Retrosynthesis

Question 1

total synthesis

Answer 1

assembling a product from scratch from a simple molecule

Question 2

advantage of total synthesis

Answer 2

helps meet supply demand

Question 3

disadvantage of total synthesis

Answer 3

more expensive than cultivating natural product

Question 4

semi-synthesis

Answer 4

product from nature and synthesise into another product

Question 5

retrosynthesis

Answer 5

devise synthetic route to target molecule by working backwards from that molecule

break into simple fragments

Question 6

synthons

Answer 6

hypothetical compounds that would react together to form desired bond (if they existed)

Question 7

how are enolates formed?

Answer 7

deprotonation of corresponding carbonyl

Question 8

would a base be more or less strong if its corresponding anion is less stable?

Answer 8

stronger (wants to be deprotonated)

Question 9

why is it important to pick the most appropriate base?

Answer 9

to avoid side reactions

Question 10

polar aprotic solvent

Answer 10

[no H+ source]

weakly polar solvents

can coordinate to cations but leave naked, reactive anions

smaller charge separation -> generates less reactive enolates

Question 11

C alkylation

Answer 11

small cations binding tightly to oxygen

oxygen derived leaving groups

Question 12

O-alkylation

Answer 12

larger cations

halides

Question 13

how to separate mixtures of kinetic and thermodynamic enolates?

Answer 13

TRAPPING

use trimethylsilyl chloride (TMS-Cl)

the 2 enolates have different b.p. and physical properties

Question 14

activating groups

Answer 14

method of deprotonation at certain point - increases acidity of desired proton

via introduction of EWG (e.g. ethyl ester)

Question 15

problem with direct alkylation of ketones

Answer 15

double alkylation + self-condensation

SOLUTION - use of enamines

Question 16

where are enamines nucleophilic?

Answer 16

β-position

Question 17

advantages of using enamines

Answer 17

no base used = no self-condensation

monoalkylation (intermediate = unreactive)

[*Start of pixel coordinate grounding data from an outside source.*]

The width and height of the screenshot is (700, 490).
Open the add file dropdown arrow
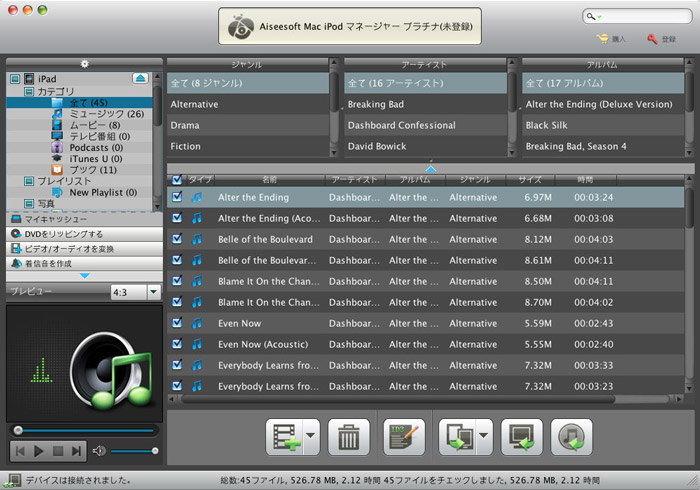(x=311, y=437)
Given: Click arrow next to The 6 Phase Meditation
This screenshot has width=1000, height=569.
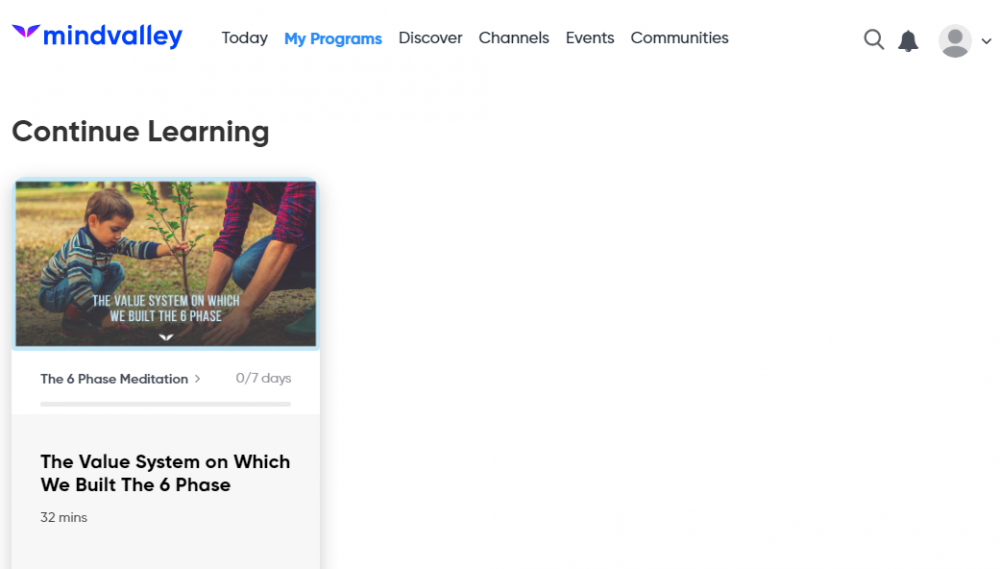Looking at the screenshot, I should click(x=198, y=379).
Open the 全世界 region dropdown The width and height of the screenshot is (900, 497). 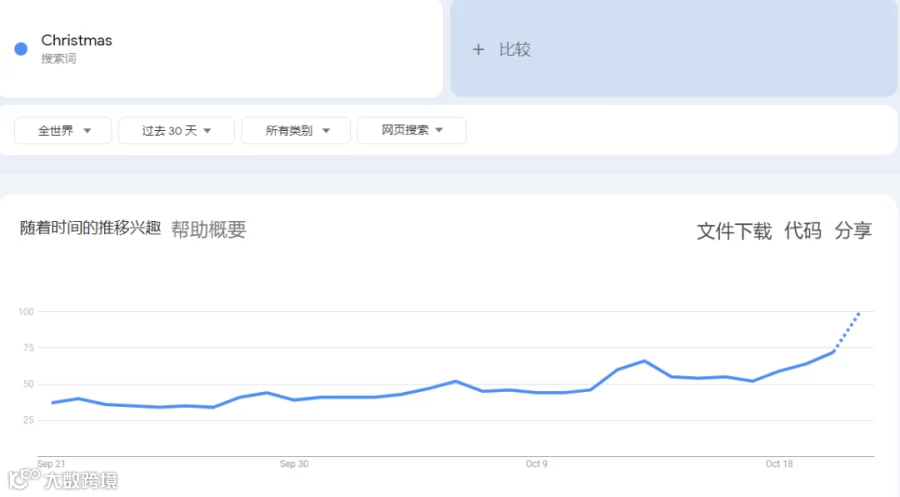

alkylation of unsymmetrical ketones = regioselective
-> major = less sub.

Question 18

problem with grignards?

Answer 18

ambident electrophile -> electrophilic in > 1 place

have to consider selectivity

Question 19

cuprate

Answer 19

soft nucleophilic species

Question 20

where do cuprates react?

Answer 20

@ soft electrophilic site (β carbon)

EXCEPT - acid chlorides -> react once to displace chloride as opposed to Grignard’s which would react x2

Question 21

aziridines

Answer 21

nitrogen equivalent to epoxides

Question 22

is ring-opening energetically favourable or unfavourable?

Answer 22

favourable -> relieves ring strain

Question 23

how can silyl ether protecting groups be removed?

Answer 23

treatment with acid or with source of fluoride (Si-F bond = v. strong)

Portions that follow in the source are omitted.